» Goal of the exercise
All of the records listed below should be retyped exactly.

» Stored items
======

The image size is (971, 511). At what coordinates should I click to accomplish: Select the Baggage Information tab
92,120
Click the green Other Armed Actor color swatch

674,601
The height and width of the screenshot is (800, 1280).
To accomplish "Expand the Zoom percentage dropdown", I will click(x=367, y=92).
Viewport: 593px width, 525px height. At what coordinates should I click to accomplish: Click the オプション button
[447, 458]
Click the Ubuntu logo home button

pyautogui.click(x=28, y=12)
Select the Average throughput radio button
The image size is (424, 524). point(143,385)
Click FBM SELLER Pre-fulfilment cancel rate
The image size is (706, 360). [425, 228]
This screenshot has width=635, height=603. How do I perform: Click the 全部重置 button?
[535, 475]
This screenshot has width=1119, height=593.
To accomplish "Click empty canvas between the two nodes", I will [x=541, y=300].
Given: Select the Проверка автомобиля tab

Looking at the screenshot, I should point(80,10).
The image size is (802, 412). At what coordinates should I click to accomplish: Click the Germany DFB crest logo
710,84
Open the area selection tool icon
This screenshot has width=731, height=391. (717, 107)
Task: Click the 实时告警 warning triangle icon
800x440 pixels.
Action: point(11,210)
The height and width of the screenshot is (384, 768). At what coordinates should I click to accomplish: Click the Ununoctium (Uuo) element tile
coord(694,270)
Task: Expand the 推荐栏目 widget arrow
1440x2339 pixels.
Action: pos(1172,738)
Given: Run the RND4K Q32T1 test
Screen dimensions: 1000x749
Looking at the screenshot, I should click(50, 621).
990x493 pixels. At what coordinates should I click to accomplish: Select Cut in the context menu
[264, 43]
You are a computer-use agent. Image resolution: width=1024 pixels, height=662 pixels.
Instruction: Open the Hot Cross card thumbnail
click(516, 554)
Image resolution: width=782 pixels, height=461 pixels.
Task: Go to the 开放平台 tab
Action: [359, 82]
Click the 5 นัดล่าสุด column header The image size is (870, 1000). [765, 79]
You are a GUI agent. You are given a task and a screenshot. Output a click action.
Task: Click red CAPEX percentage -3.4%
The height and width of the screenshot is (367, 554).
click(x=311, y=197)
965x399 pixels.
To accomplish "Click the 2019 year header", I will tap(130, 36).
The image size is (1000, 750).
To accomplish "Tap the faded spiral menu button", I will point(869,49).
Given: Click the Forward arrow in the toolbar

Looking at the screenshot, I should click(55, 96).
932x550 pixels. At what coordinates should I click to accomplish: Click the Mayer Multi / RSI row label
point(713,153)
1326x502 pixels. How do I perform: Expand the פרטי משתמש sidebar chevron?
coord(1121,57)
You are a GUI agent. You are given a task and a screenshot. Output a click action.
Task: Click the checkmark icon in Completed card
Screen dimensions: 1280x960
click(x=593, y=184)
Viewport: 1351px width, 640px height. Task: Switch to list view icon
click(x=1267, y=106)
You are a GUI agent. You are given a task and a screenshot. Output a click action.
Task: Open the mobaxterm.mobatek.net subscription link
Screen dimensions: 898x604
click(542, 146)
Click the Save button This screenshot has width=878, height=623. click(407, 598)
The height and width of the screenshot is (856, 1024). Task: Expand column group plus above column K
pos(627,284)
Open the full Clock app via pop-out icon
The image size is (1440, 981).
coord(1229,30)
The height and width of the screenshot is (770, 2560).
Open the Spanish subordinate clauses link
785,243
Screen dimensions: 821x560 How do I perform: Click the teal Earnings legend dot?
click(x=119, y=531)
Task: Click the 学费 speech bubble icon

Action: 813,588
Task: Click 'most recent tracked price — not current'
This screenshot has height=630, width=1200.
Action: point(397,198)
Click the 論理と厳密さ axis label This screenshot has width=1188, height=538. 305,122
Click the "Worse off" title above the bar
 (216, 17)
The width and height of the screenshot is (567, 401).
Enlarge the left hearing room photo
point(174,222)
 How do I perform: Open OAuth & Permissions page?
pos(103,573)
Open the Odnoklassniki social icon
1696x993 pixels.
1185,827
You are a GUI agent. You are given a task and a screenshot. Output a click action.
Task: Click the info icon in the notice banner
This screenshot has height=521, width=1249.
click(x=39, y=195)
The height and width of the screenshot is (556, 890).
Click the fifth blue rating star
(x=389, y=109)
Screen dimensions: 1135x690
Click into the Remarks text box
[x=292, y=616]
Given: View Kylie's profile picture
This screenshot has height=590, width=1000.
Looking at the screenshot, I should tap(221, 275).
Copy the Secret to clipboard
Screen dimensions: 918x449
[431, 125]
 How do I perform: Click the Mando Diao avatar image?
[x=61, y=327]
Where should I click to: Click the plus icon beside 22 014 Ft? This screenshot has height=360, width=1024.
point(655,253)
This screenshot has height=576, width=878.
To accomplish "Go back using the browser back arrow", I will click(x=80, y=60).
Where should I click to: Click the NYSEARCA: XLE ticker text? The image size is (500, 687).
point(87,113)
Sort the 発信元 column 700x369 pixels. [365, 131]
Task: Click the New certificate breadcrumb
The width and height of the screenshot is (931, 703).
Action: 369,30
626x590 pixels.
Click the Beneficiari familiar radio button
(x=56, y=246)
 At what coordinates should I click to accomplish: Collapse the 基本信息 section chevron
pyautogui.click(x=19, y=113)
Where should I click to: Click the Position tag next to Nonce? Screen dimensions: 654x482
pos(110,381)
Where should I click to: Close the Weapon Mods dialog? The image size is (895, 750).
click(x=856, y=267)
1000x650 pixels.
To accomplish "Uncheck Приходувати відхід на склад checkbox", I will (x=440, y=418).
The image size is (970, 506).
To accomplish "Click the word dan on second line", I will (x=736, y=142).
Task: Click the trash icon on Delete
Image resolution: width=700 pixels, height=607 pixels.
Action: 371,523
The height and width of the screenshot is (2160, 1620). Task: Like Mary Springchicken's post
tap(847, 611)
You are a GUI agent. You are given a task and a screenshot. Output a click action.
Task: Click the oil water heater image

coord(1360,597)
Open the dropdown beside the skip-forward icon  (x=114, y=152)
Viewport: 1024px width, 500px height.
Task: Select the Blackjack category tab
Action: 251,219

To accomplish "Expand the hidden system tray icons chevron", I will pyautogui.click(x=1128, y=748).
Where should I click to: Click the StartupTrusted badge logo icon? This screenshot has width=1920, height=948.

======

» Answer
The image size is (971, 511). At what coordinates should I click to accomplish: Select the Baggage Information tab
92,120
Click the green Other Armed Actor color swatch

674,601
The height and width of the screenshot is (800, 1280).
To accomplish "Expand the Zoom percentage dropdown", I will click(x=367, y=92).
Viewport: 593px width, 525px height. At what coordinates should I click to accomplish: Click the オプション button
[447, 458]
Click the Ubuntu logo home button

pyautogui.click(x=28, y=12)
Select the Average throughput radio button
The image size is (424, 524). point(143,385)
Click FBM SELLER Pre-fulfilment cancel rate
The image size is (706, 360). [425, 228]
This screenshot has width=635, height=603. How do I perform: Click the 全部重置 button?
[535, 475]
This screenshot has width=1119, height=593.
To accomplish "Click empty canvas between the two nodes", I will [x=541, y=300].
Given: Select the Проверка автомобиля tab

Looking at the screenshot, I should point(80,10).
The image size is (802, 412). At what coordinates should I click to accomplish: Click the Germany DFB crest logo
710,84
Open the area selection tool icon
This screenshot has width=731, height=391. (717, 107)
Task: Click the 实时告警 warning triangle icon
800x440 pixels.
Action: point(11,210)
The height and width of the screenshot is (384, 768). At what coordinates should I click to accomplish: Click the Ununoctium (Uuo) element tile
coord(694,270)
Task: Expand the 推荐栏目 widget arrow
1440x2339 pixels.
Action: pos(1172,738)
Given: Run the RND4K Q32T1 test
Screen dimensions: 1000x749
Looking at the screenshot, I should click(50, 621).
990x493 pixels. At what coordinates should I click to accomplish: Select Cut in the context menu
[264, 43]
You are a computer-use agent. Image resolution: width=1024 pixels, height=662 pixels.
Instruction: Open the Hot Cross card thumbnail
click(516, 554)
Image resolution: width=782 pixels, height=461 pixels.
Task: Go to the 开放平台 tab
Action: [359, 82]
Click the 5 นัดล่าสุด column header The image size is (870, 1000). [765, 79]
You are a GUI agent. You are given a task and a screenshot. Output a click action.
Task: Click red CAPEX percentage -3.4%
The height and width of the screenshot is (367, 554).
click(x=311, y=197)
965x399 pixels.
To accomplish "Click the 2019 year header", I will tap(130, 36).
The image size is (1000, 750).
To accomplish "Tap the faded spiral menu button", I will point(869,49).
Given: Click the Forward arrow in the toolbar

Looking at the screenshot, I should click(55, 96).
932x550 pixels. At what coordinates should I click to accomplish: Click the Mayer Multi / RSI row label
point(713,153)
1326x502 pixels. How do I perform: Expand the פרטי משתמש sidebar chevron?
coord(1121,57)
You are a GUI agent. You are given a task and a screenshot. Output a click action.
Task: Click the checkmark icon in Completed card
Screen dimensions: 1280x960
click(x=593, y=184)
Viewport: 1351px width, 640px height. Task: Switch to list view icon
click(x=1267, y=106)
You are a GUI agent. You are given a task and a screenshot. Output a click action.
Task: Open the mobaxterm.mobatek.net subscription link
Screen dimensions: 898x604
click(542, 146)
Click the Save button This screenshot has width=878, height=623. click(407, 598)
The height and width of the screenshot is (856, 1024). Task: Expand column group plus above column K
pos(627,284)
Open the full Clock app via pop-out icon
The image size is (1440, 981).
coord(1229,30)
The height and width of the screenshot is (770, 2560).
Open the Spanish subordinate clauses link
785,243
Screen dimensions: 821x560 How do I perform: Click the teal Earnings legend dot?
click(x=119, y=531)
Task: Click the 学费 speech bubble icon

Action: 813,588
Task: Click 'most recent tracked price — not current'
This screenshot has height=630, width=1200.
Action: point(397,198)
Click the 論理と厳密さ axis label This screenshot has width=1188, height=538. 305,122
Click the "Worse off" title above the bar
 (216, 17)
The width and height of the screenshot is (567, 401).
Enlarge the left hearing room photo
point(174,222)
 How do I perform: Open OAuth & Permissions page?
pos(103,573)
Open the Odnoklassniki social icon
1696x993 pixels.
1185,827
You are a GUI agent. You are given a task and a screenshot. Output a click action.
Task: Click the info icon in the notice banner
This screenshot has height=521, width=1249.
click(x=39, y=195)
The height and width of the screenshot is (556, 890).
Click the fifth blue rating star
(x=389, y=109)
Screen dimensions: 1135x690
Click into the Remarks text box
[x=292, y=616]
Given: View Kylie's profile picture
This screenshot has height=590, width=1000.
Looking at the screenshot, I should tap(221, 275).
Copy the Secret to clipboard
Screen dimensions: 918x449
[431, 125]
 How do I perform: Click the Mando Diao avatar image?
[x=61, y=327]
Where should I click to: Click the plus icon beside 22 014 Ft? This screenshot has height=360, width=1024.
point(655,253)
This screenshot has height=576, width=878.
To accomplish "Go back using the browser back arrow", I will click(x=80, y=60).
Where should I click to: Click the NYSEARCA: XLE ticker text? The image size is (500, 687).
point(87,113)
Sort the 発信元 column 700x369 pixels. [365, 131]
Task: Click the New certificate breadcrumb
The width and height of the screenshot is (931, 703).
Action: 369,30
626x590 pixels.
Click the Beneficiari familiar radio button
(x=56, y=246)
 At what coordinates should I click to accomplish: Collapse the 基本信息 section chevron
pyautogui.click(x=19, y=113)
Where should I click to: Click the Position tag next to Nonce? Screen dimensions: 654x482
pos(110,381)
Where should I click to: Close the Weapon Mods dialog? The image size is (895, 750).
click(x=856, y=267)
1000x650 pixels.
To accomplish "Uncheck Приходувати відхід на склад checkbox", I will (x=440, y=418).
The image size is (970, 506).
To accomplish "Click the word dan on second line", I will (x=736, y=142).
Task: Click the trash icon on Delete
Image resolution: width=700 pixels, height=607 pixels.
Action: 371,523
The height and width of the screenshot is (2160, 1620). Task: Like Mary Springchicken's post
tap(847, 611)
You are a GUI agent. You are given a task and a screenshot. Output a click action.
Task: Click the oil water heater image

coord(1360,597)
Open the dropdown beside the skip-forward icon  (x=114, y=152)
Viewport: 1024px width, 500px height.
Task: Select the Blackjack category tab
Action: 251,219

To accomplish "Expand the hidden system tray icons chevron", I will pyautogui.click(x=1128, y=748).
Where should I click to: Click the StartupTrusted badge logo icon? This screenshot has width=1920, height=948.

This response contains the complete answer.